▶ Fonte
________________

22 A este respeito, o Finanzgericht observa que a regra constante do § 8a da KStG não está directamente ligada à nacionalidade, mas à possibilidade de o sujeito passivo beneficiar do crédito de imposto.

23 O órgão jurisdicional de reenvio refere que, nestas condições, um sócio que tem a sua sede fora da Alemanha está sempre sujeito à regra do § 8a da KStG ao passo que, entre os sócios residentes na Alemanha, só uma categoria bem determinada de sujeitos passivos está isenta do imposto sobre os rendimentos das pessoas colectivas e não tem, consequentemente, direito ao crédito de imposto. Ora, esta última categoria de pessoas colectivas não se encontra numa situação comparável à da sociedade-mãe da demandante no processo principal.

24 Quanto à justificação do § 8a da KStG, o órgão jurisdicional de reenvio observa que as razões que se prendem com a coerência do regime fiscal só podem ser invocadas quando existe uma conexão directa entre o benefício fiscal concedido a um contribuinte e a tributação do mesmo contribuinte (acórdão do Bundesfinanzhof de 30 de Dezembro de 1996, I B 61/96, BStBl. II 1997, 466, e acórdão Eurowings Luftverkehr, já referido, n.° 42). No caso vertente, não se verifica uma conexão deste tipo.

25 Tendo em conta o que antecede, o Finanzgericht Münster decidiu suspender a instância e submeter ao Tribunal de Justiça a seguinte questão prejudicial:

«O princípio da liberdade de estabelecimento dos nacionais de um Estado-Membro no território de outro Estado-Membro, previsto no artigo 43.° do Tratado que institui a Comunidade Europeia, na versão de 10 de Novembro de 1997, deve ser interpretado no sentido de que se opõe à regra constante do § 8a da Körperschaftsteuergesetz (lei relativa ao imposto sobre os rendimentos das pessoas colectivas)?»

________________

▶ Dados brutos
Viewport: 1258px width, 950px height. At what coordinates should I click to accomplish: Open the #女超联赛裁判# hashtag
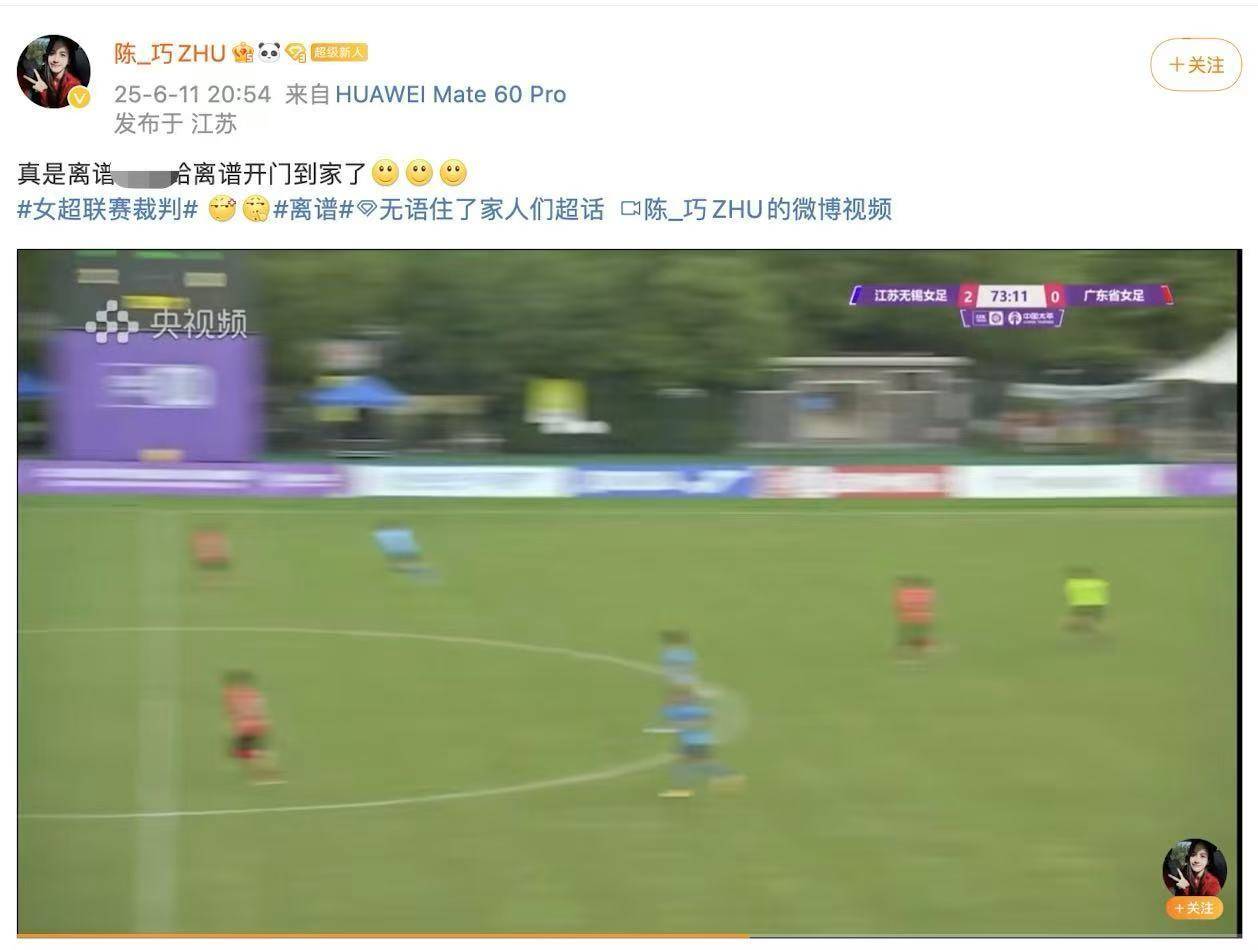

________________

▶ Instruções do exercício
Segundo a fonte, que órgão jurisdicional decidiu suspender a instância e submeter uma questão prejudicial ao Tribunal de Justiça?

▶ Solução do exercício
O Finanzgericht Münster.